▶ _Passage provided_:
# # # # #

Senior Data Engineer
AI Summary
Senior Data Engineer Role Summary The Senior Data Engineer is responsible for designing, building, and optimizing scalable data pipelines and platform infrastructure within a medallion architecture (Bronze, Silver, Gold) on Microsoft Fabric and OneLake.
About this role
Senior Data Engineer
Role Summary
The Senior Data Engineer is responsible for designing, building, and optimizing scalable data pipelines and platform infrastructure within a medallion architecture (Bronze, Silver, Gold) on Microsoft Fabric and OneLake. This role delivers enterprise-grade ingestion, transformation, and enrichment solutions that convert raw healthcare, legal, and insurance data into structured intelligence signals used for identification scoring, analytics, and operational reporting.
The role requires deep experience with cloud data platforms, strong Python and SQL skills, and the ability to operate in a regulated healthcare environment with strict HIPAA compliance and multi-tenant data isolation requirements across a large portfolio of client contracts. This person will work closely with Data Science, ML Engineering, and Software Engineering teams to ensure reliable, governed, and performant data delivery across the organization.

# # # # #

▶ _Raw data_:
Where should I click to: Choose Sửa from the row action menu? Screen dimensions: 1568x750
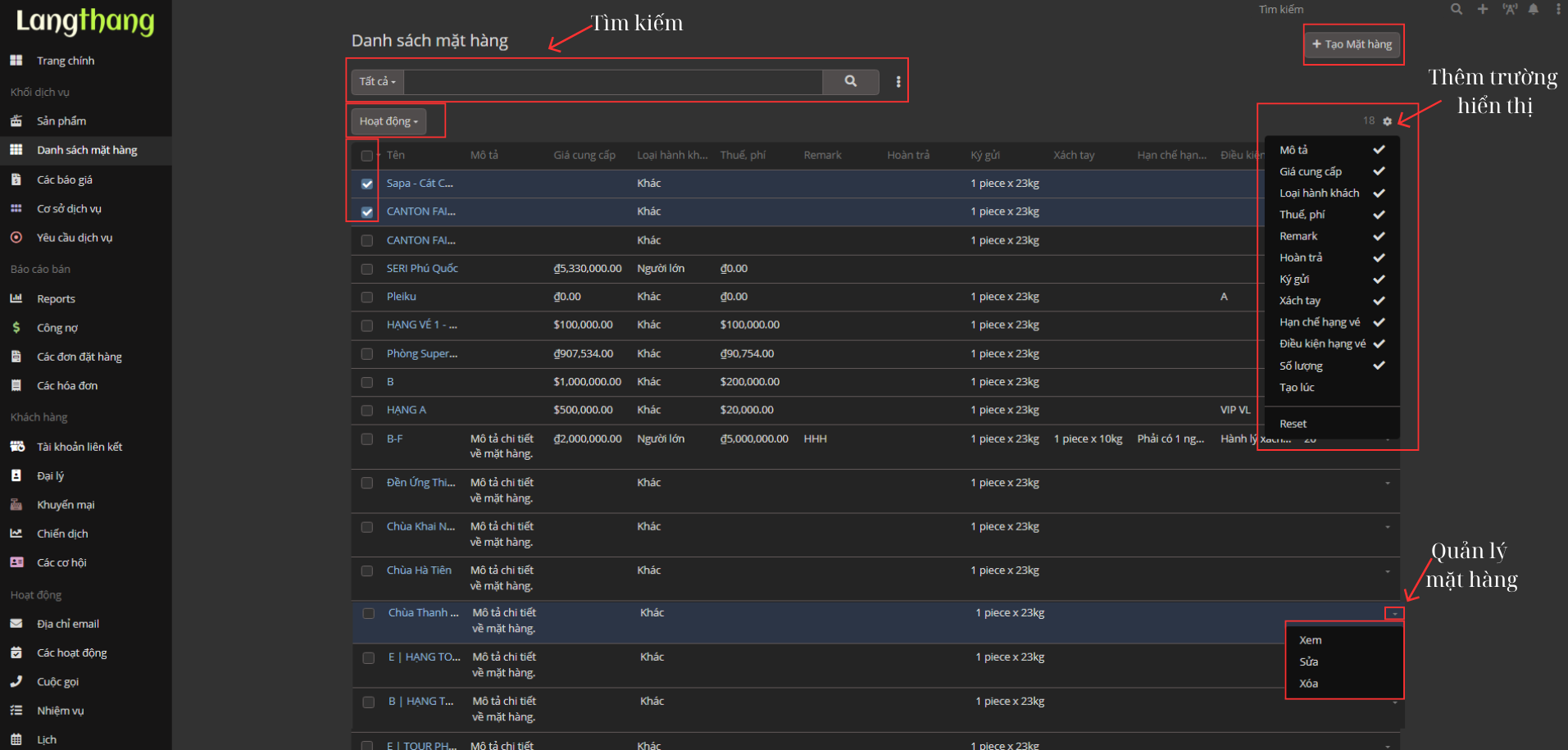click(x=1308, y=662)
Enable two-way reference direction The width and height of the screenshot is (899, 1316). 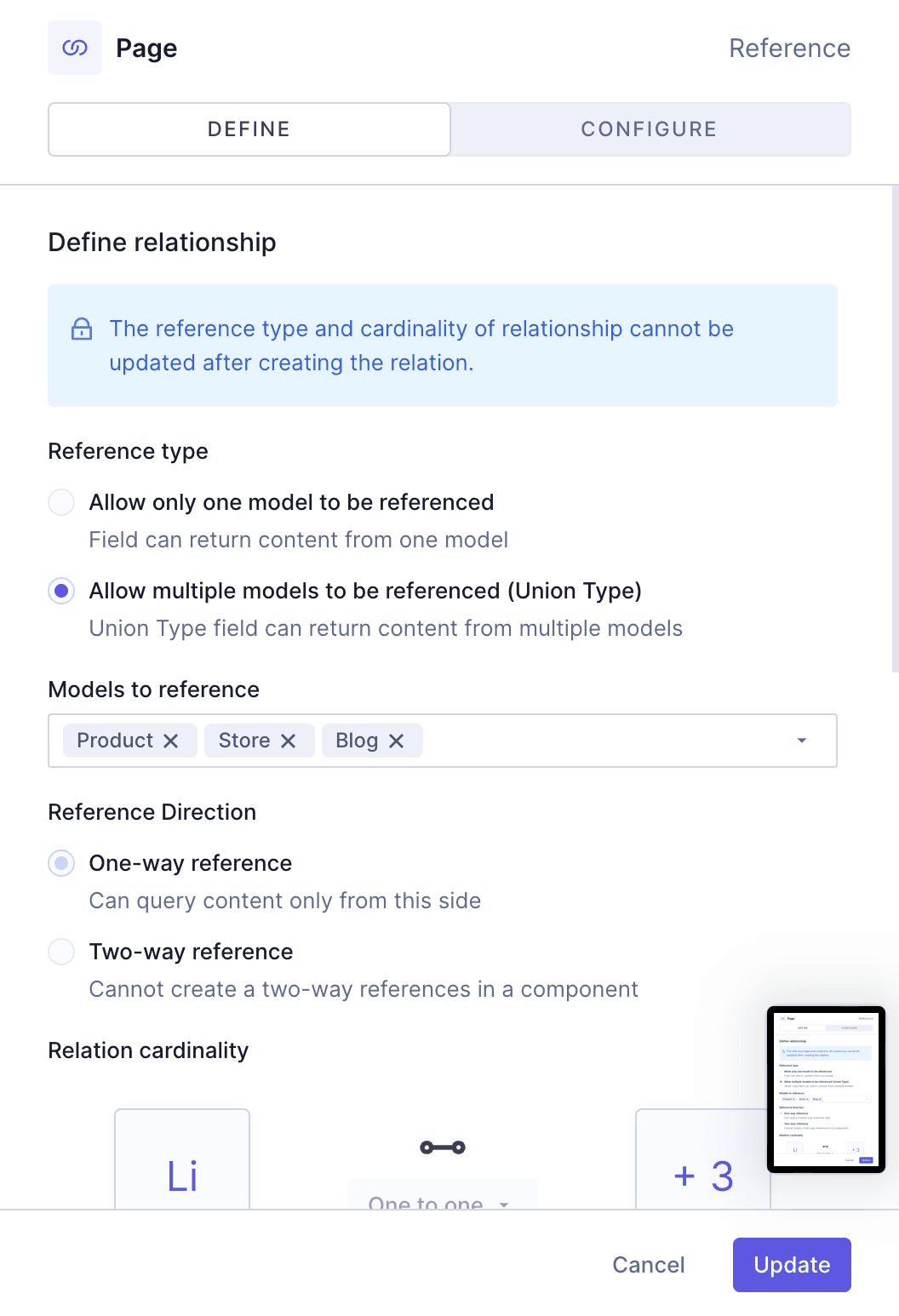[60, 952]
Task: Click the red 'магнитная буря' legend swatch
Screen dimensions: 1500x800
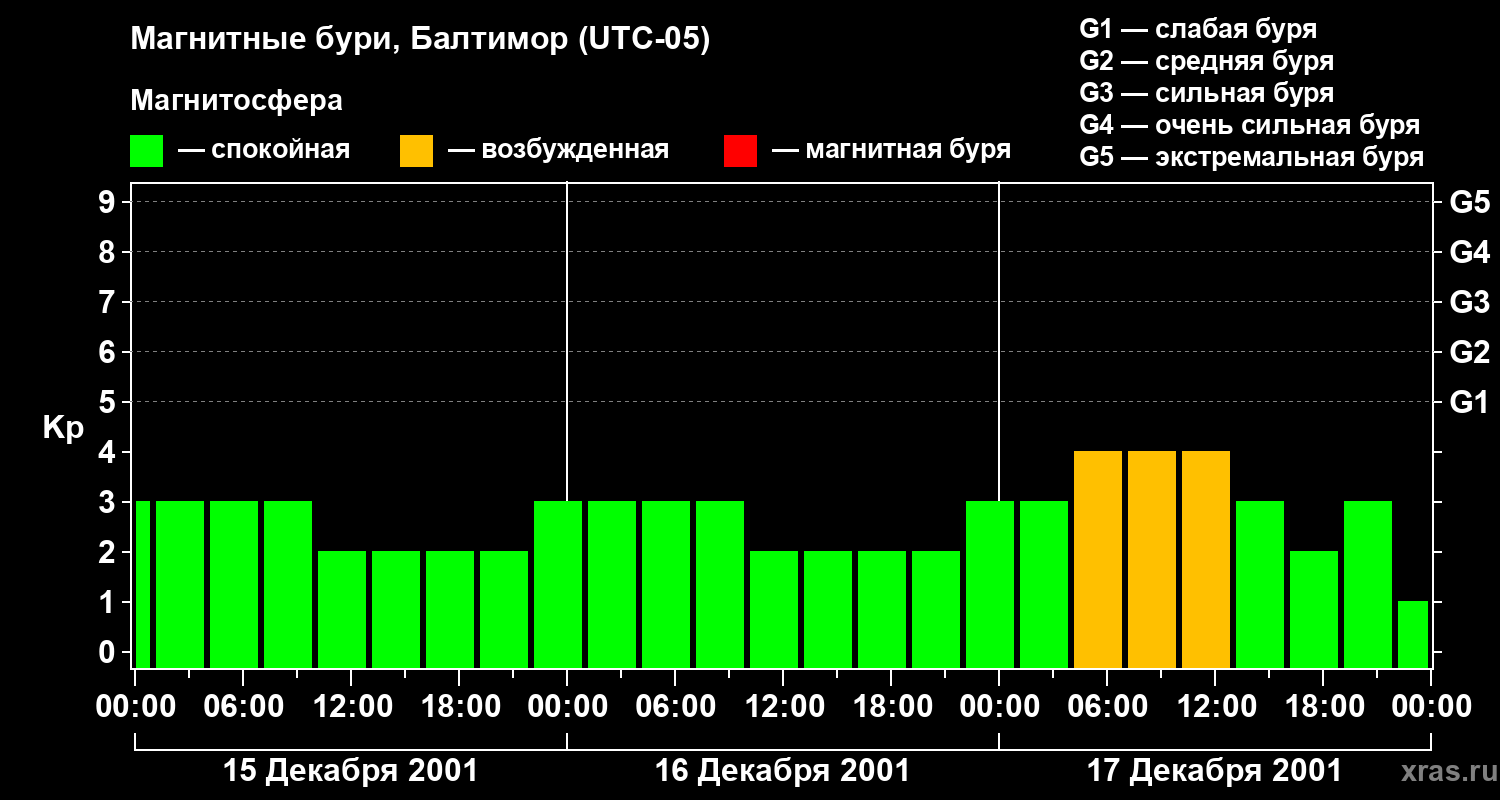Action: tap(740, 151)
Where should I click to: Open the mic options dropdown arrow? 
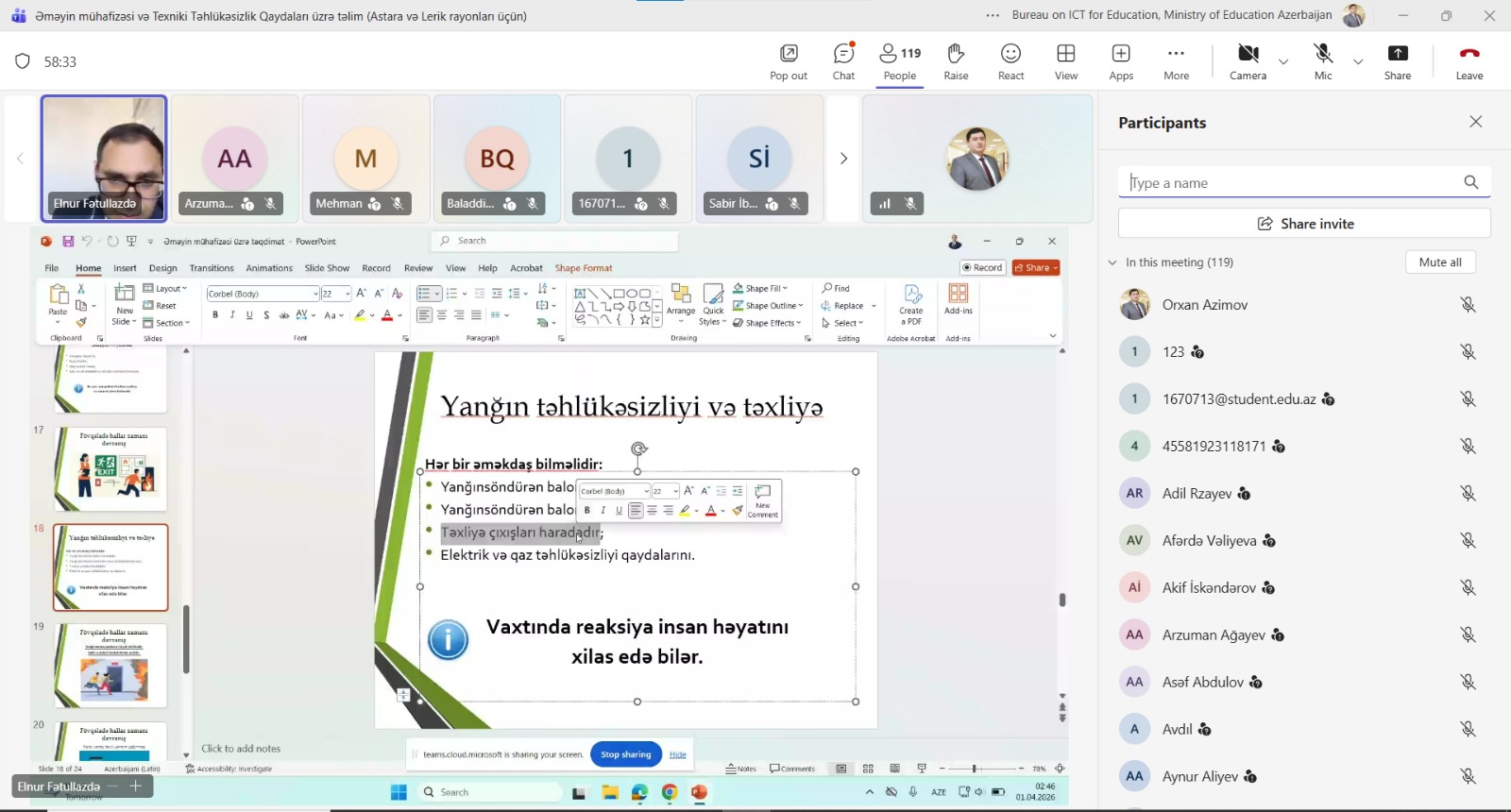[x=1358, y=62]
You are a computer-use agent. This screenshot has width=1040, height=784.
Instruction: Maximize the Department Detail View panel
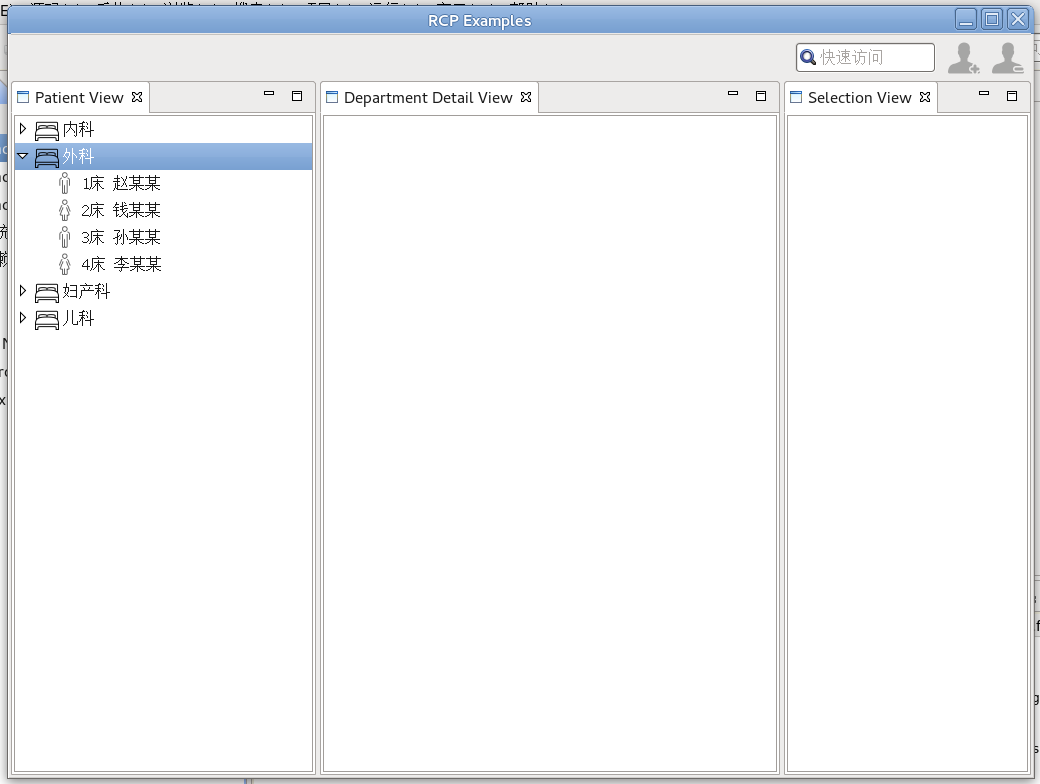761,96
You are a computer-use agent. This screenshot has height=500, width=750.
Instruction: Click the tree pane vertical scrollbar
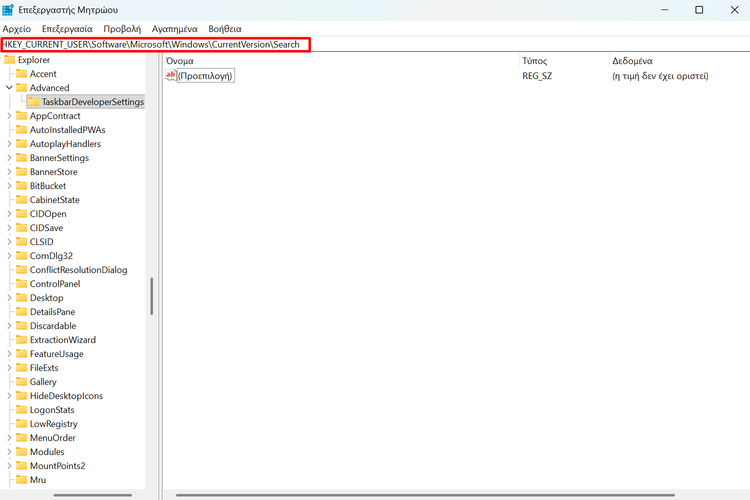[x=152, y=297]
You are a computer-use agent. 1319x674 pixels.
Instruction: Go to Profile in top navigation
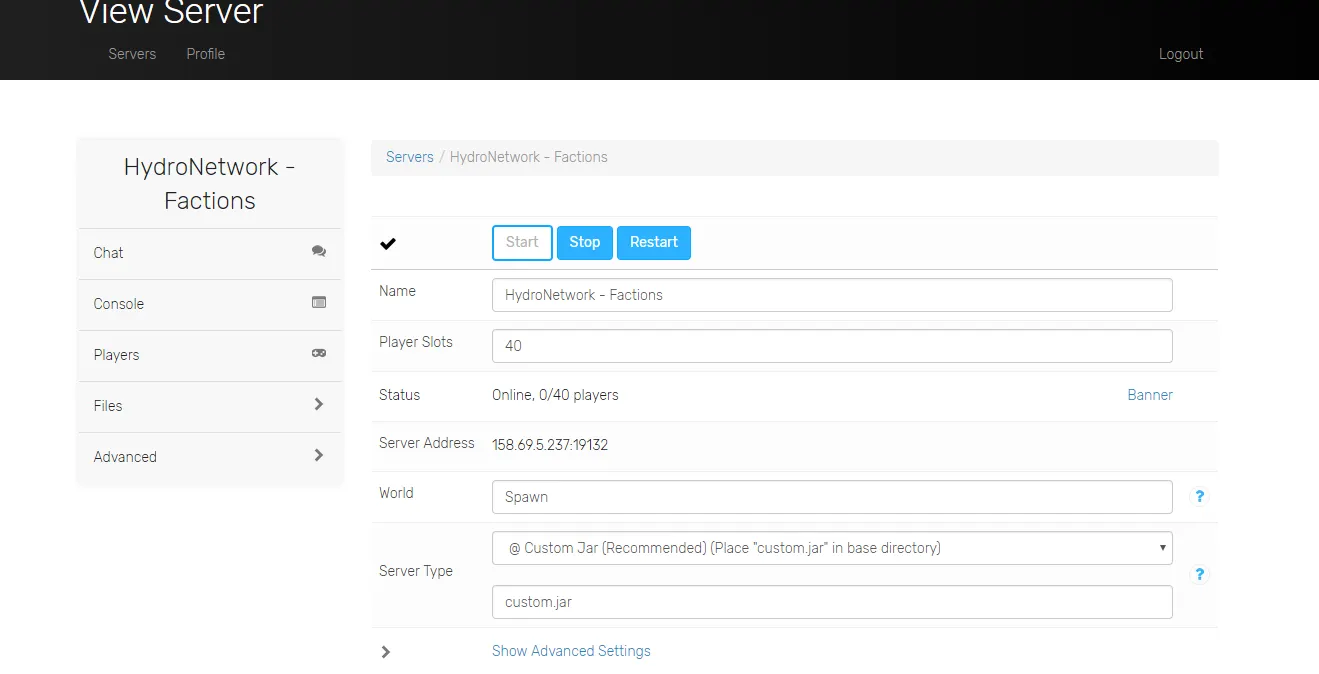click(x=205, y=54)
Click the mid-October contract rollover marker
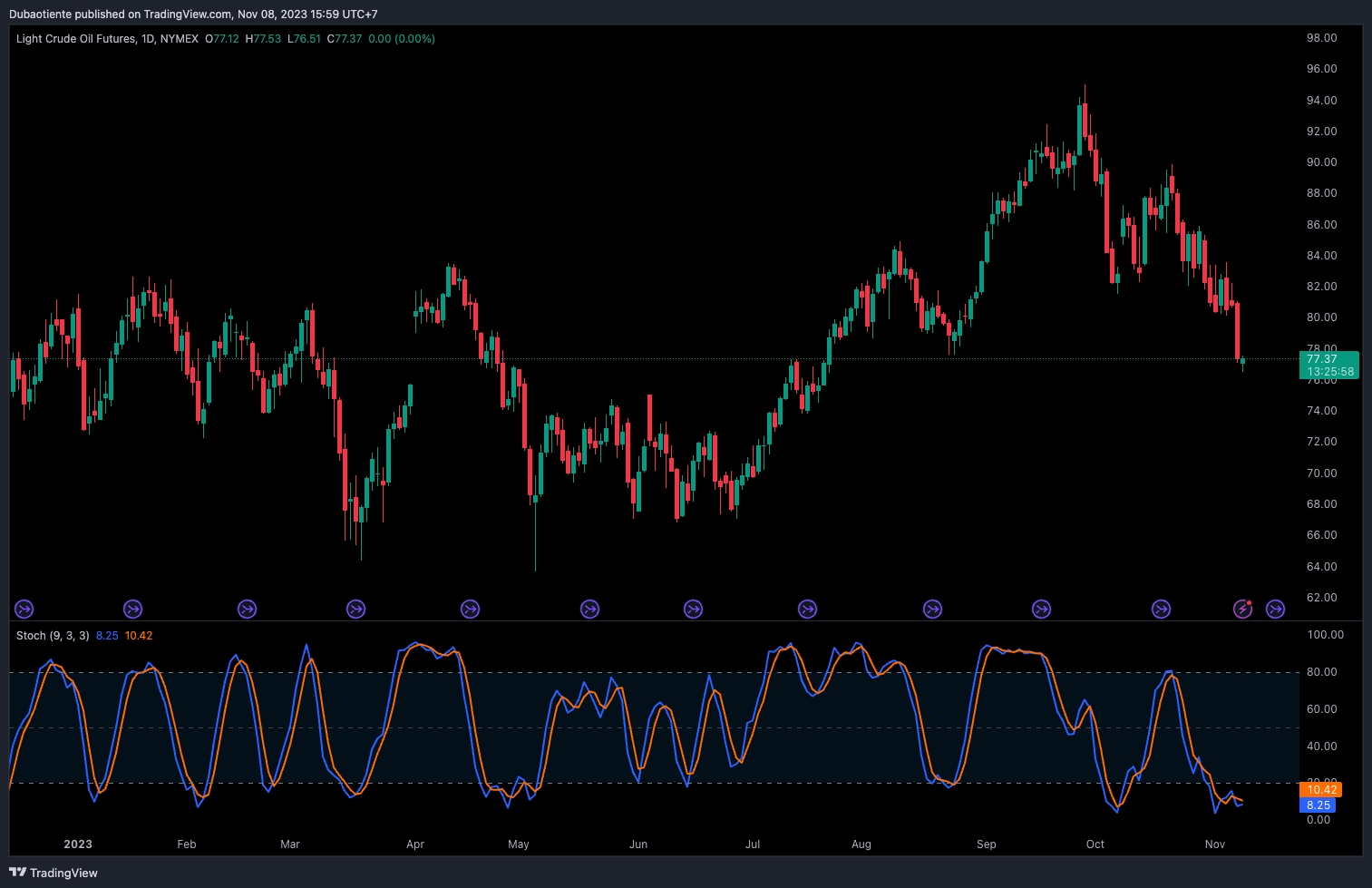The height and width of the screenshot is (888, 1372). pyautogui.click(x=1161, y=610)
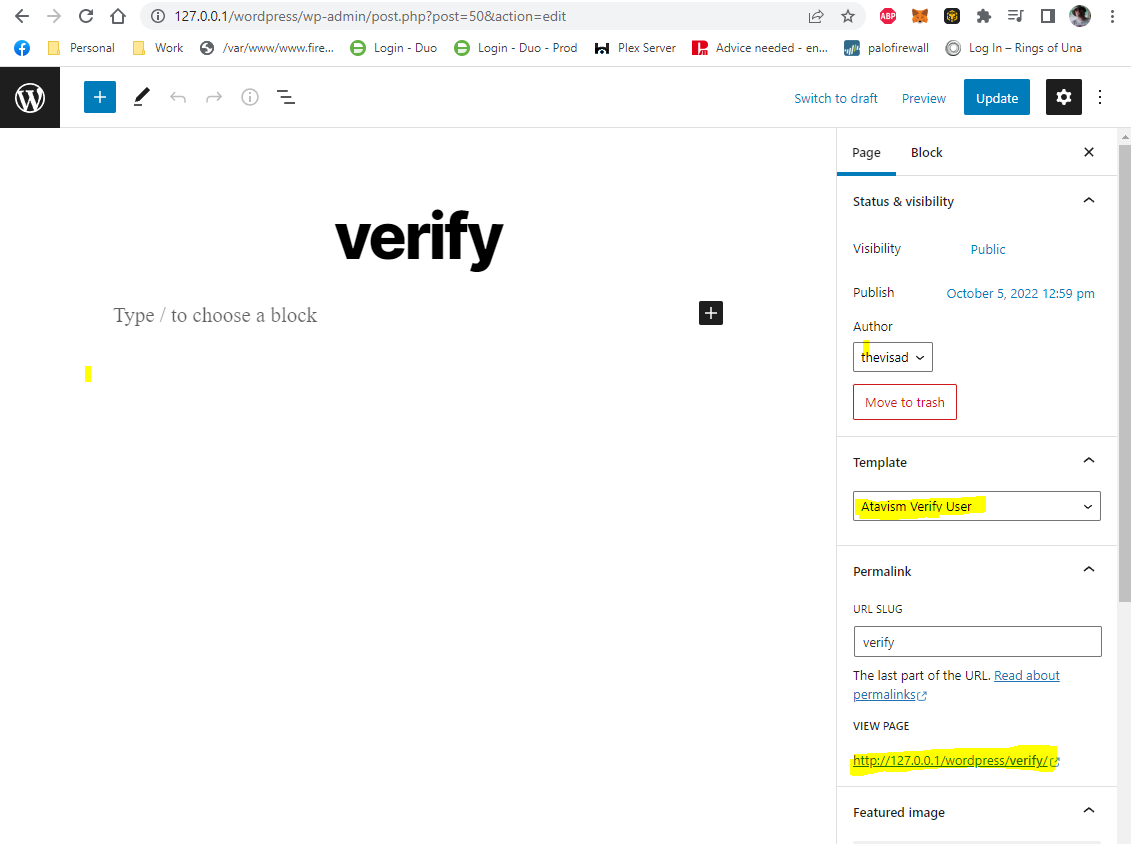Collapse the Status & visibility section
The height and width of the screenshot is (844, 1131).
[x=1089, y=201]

# # # # #

▶ _Given problem_: Carry on the Senior Data Engineer job posting, starting right after its final sentence. The records have no connection to the job posting above them.

▶ _Response to the task_:
Core Responsibilities
- Data Ingestion Pipeline Development
- Design and build data ingestion pipelines from multiple structured and unstructured sources including healthcare claims, P&C insurance data, and legal filings into the Bronze layer of the medallion architecture.
- Optimize ingestion workflows for reliability, throughput, and compliance across regulated production environments.
- Implement error handling, retry logic, and dead-letter patterns to ensure pipeline resilience.
- Medallion Architecture and Transformation
- Develop Silver layer transformation logic including normalization, deduplication, entity resolution, and schema enforcement within Microsoft Fabric and OneLake.
- Build Gold layer aggregations and enriched datasets that support ML scoring models and embedded analytics reporting.
- Maintain Feature Store pipelines that produce machine learning-ready feature sets for model training and inference.
- Data Governance and Compliance
- Enforce data contractual constraints from third-party data providers, including requirements for stateless processing and restrictions on data persistence or model training.
- Implement multi-tenant data isolation patterns including partitioning, access controls, and governed data handling across a large number of client contracts.
- Document data lineage, transformations, and data contracts to support governance, audit readiness, and operational clarity.
- Data Quality and Monitoring
- Build and maintain data quality validation scripts to detect schema drift, completeness gaps, and business-rule violations across pipeline stages.
- Implement monitoring on pipeline health, data freshness, and operational exceptions to maintain high-confidence production data.
- Establish alerting and escalation processes for pipeline failures and data anomalies.
- Cross-Functional Collaboration
- Partner with ML Engineering and Data Science to deliver features that support model retraining, scoring pipelines, and identification engine capabilities.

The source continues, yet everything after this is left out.